# 읽은책 / 읽던책 /  읽었던책



## popotla

Hello, I'd like to ask about the difference between  the three particles 은, 던 and 었던, which I've combined here with _read ....book_ to make an example. (The "Talk to me in Korean" Verb Tables book I have, by the way, tries to explain this in a way I find unclear and poor.)

First, I understand 읽은책 to mean _the book (which) I read_, but 읽던책 appears to mean the same thing (UNLESS it means _the book I was reading)._ We then come to 읽었던책, which-it seems-can also be used to mean _the book (which) I read._

Or is it the case that the three respective meanings are _read_ (completed action), _was reading_ (uncompleted action) and had read (action I completed before another [subsequent] action)? 

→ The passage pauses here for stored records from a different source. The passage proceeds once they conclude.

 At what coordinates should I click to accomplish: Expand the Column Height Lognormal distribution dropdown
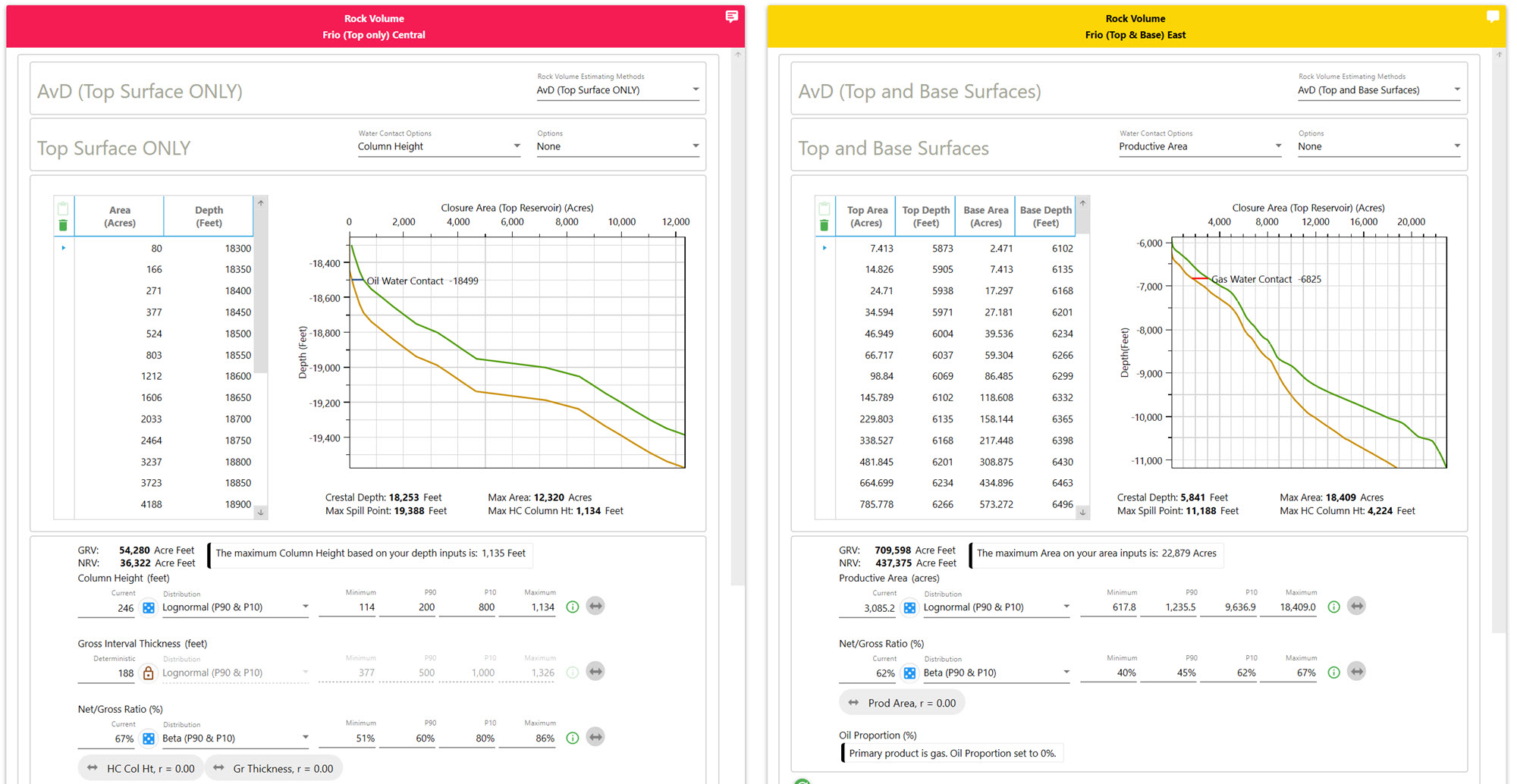(235, 607)
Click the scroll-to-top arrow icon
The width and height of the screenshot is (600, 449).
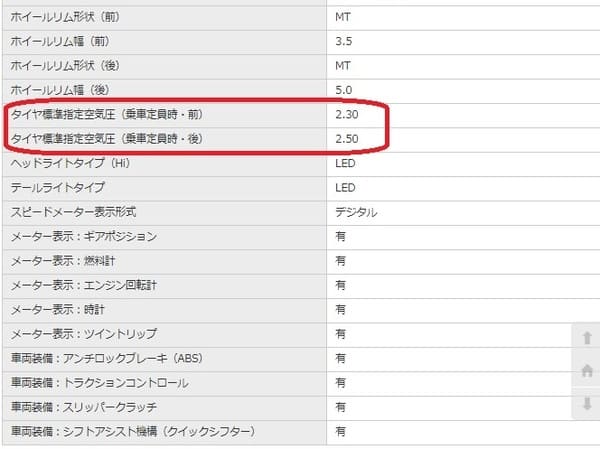[x=587, y=338]
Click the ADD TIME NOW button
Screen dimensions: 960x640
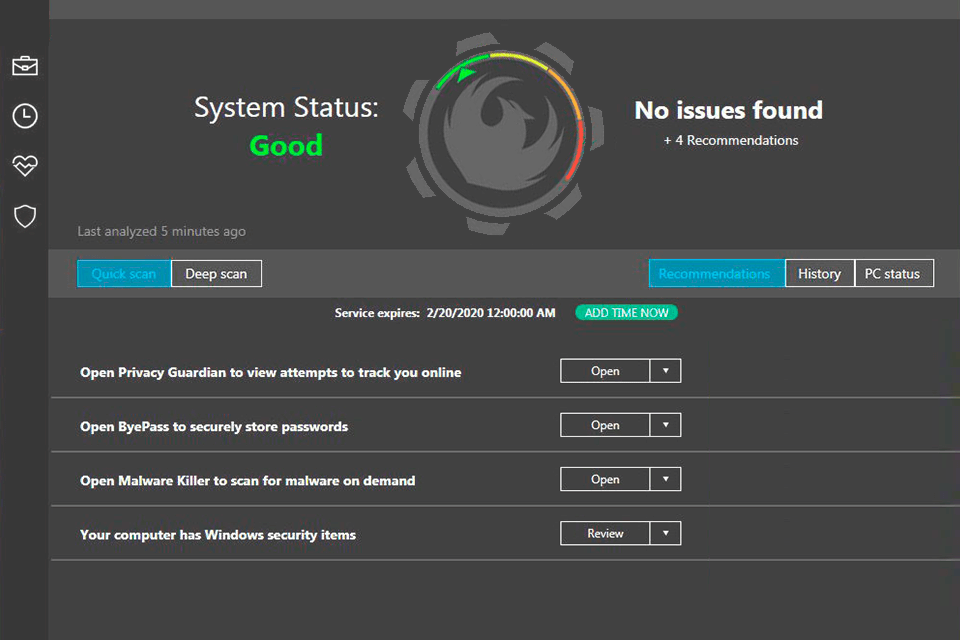point(626,312)
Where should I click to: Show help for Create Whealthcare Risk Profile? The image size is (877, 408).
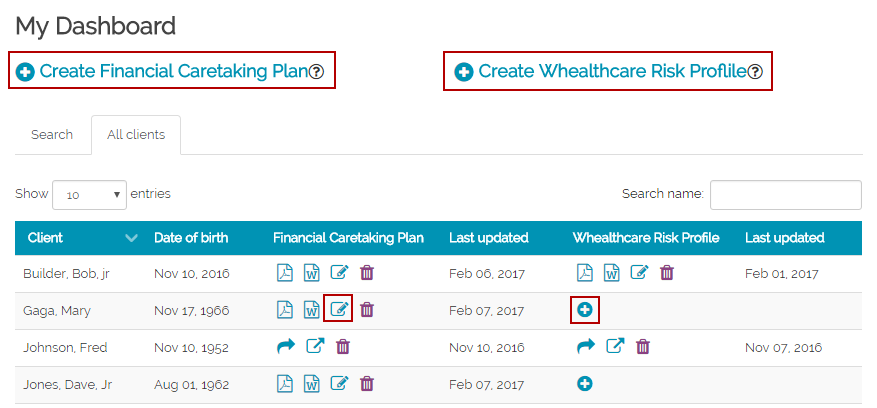(755, 72)
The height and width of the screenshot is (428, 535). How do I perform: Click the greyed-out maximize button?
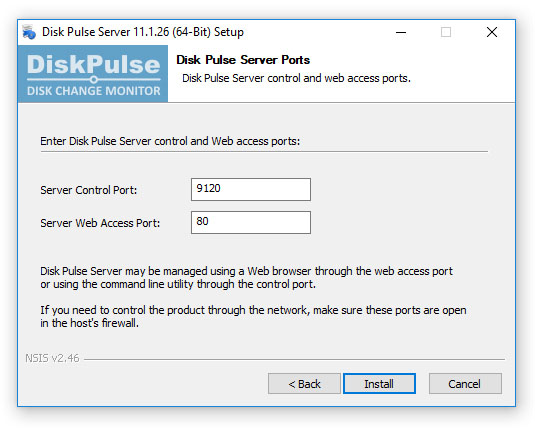(446, 32)

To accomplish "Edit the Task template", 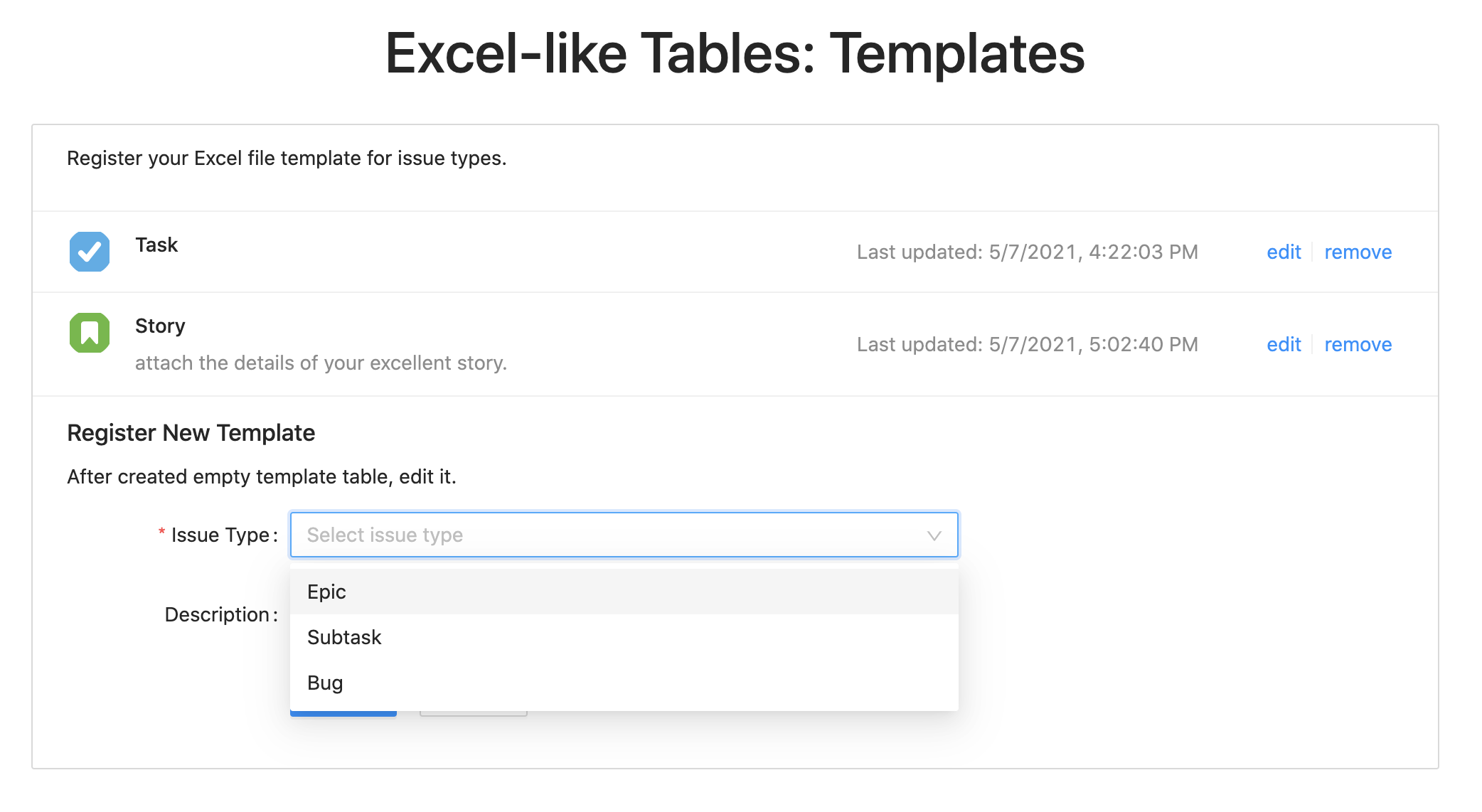I will pyautogui.click(x=1283, y=252).
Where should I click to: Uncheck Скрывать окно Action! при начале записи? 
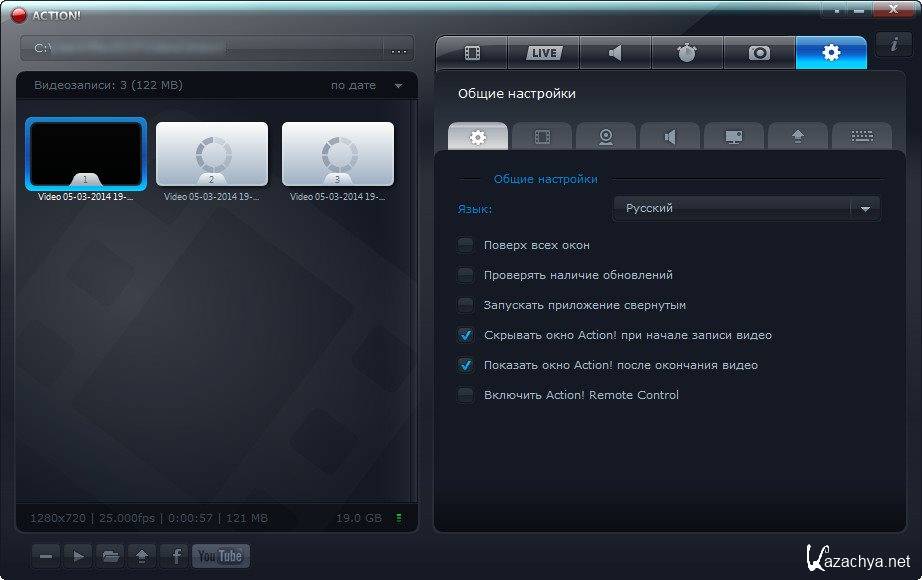point(465,335)
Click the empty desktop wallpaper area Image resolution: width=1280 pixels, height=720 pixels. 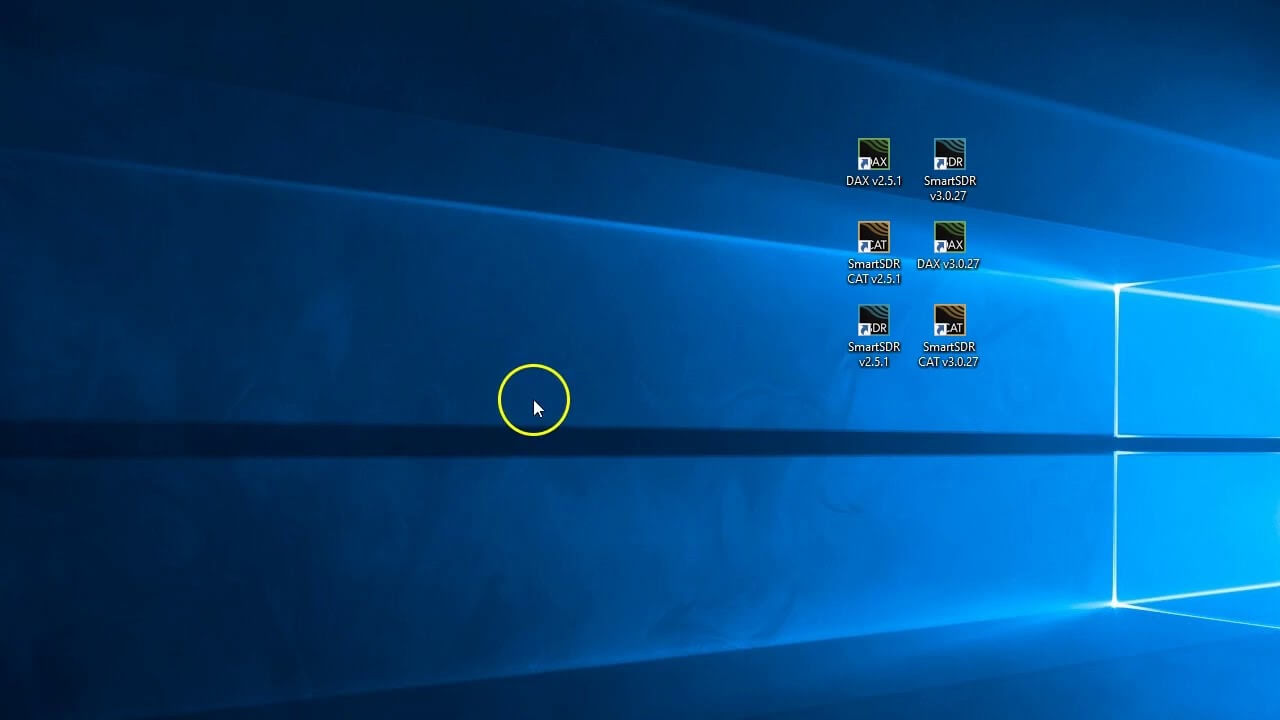tap(300, 550)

E.g. The book I read last week was exciting. / The book I was reading when my friend phoned is exciting. / I'd already read the book before I went on holiday.

But does Korean make these distinctions?

감사합니다


----------



## boomluck

It is an interesting but very confusing topic. I think most Koreans do use the three particles, but never have thought when to use which.



popotla said:


> Or is it the case that the three respective meanings are _read_ (completed action), _was reading_ (uncompleted action) and had read (action I completed before another [subsequent] action)?



This is probably right, I guess.

For me, 은, 던, and 었던 give the following nuances.

읽은 책 : a book that I _read_ (simple past tense or present perfect tense); I completed reading the book in the past.
읽던 책 : a book that I _was reading_ (not exactly past progressive but very close to it in meaning); I was reading the book a moment ago or sometime in the past. I have not yet completed reading it.
읽었던 책 : a book that I _had read_ (past perfect tense or past tense); I remember that I read the book in the past. -었- here gives the hint of further back in time than 읽던 does.

I can't tell which one, among the three, corresponds to which tense in English.
Now I am confused.


----------



## popotla

Hello boomluck, thanks for your reply.



boomluck said:


> I can't tell which one, among the three, corresponds to which tense in English.
> Now I am confused.



As adult learners of another language, we often (not always) use our own language (or another one we know) to "get there" but this can be less than satisfactory. We find that sometimes there are equivalencies/sometimes there are but only to some extent/sometimes there aren't. And when one tries to discuss such matters, one problem is that we may be using different terminology. (Thus I don't entirely agree, having looked further into this, with your "nuances of meaning".) In the case of the matter I asked about, there are equivalencies to some extent but the use of these particles, I've discovered, goes well beyond their "English language equivalent".

The following explanation, with examples, is quite long but I like it and find it very helpful.

How to study Korean  |  Lesson 27: Using ~던/었던 to Describe Past Tense


----------



## boomluck

popotla said:


> The following explanation, with examples, is quite long but I like it and find it very helpful.
> 
> How to study Korean | Lesson 27: Using ~던/었던 to Describe Past Tense



I am sorry that I couldn't be any help. As it is written in the link, it is hard for native Koreans to figure out the differences among -ㄴ/은, -던, and -었/았던. Please take this case as my excuse for not being able to distinguish them. 

By the way, I found the link VERY helpful, too, in many aspects. This amazingly well-organized page is a good material to take a look at. Learned a lesson. Thanks!


----------



## popotla

Hey, it's very nice of you to say "sorry" but you really don't need to. Thanks very much for helping.


----------



## CharlesLee

읽은 책 is the book I finished reading, which focus on the action done.

읽던 책 is the book I have yet to read or keep reading. 읽었던 책 is the book I had or have finished reading, which usually

emphasising on the memory or experience.


----------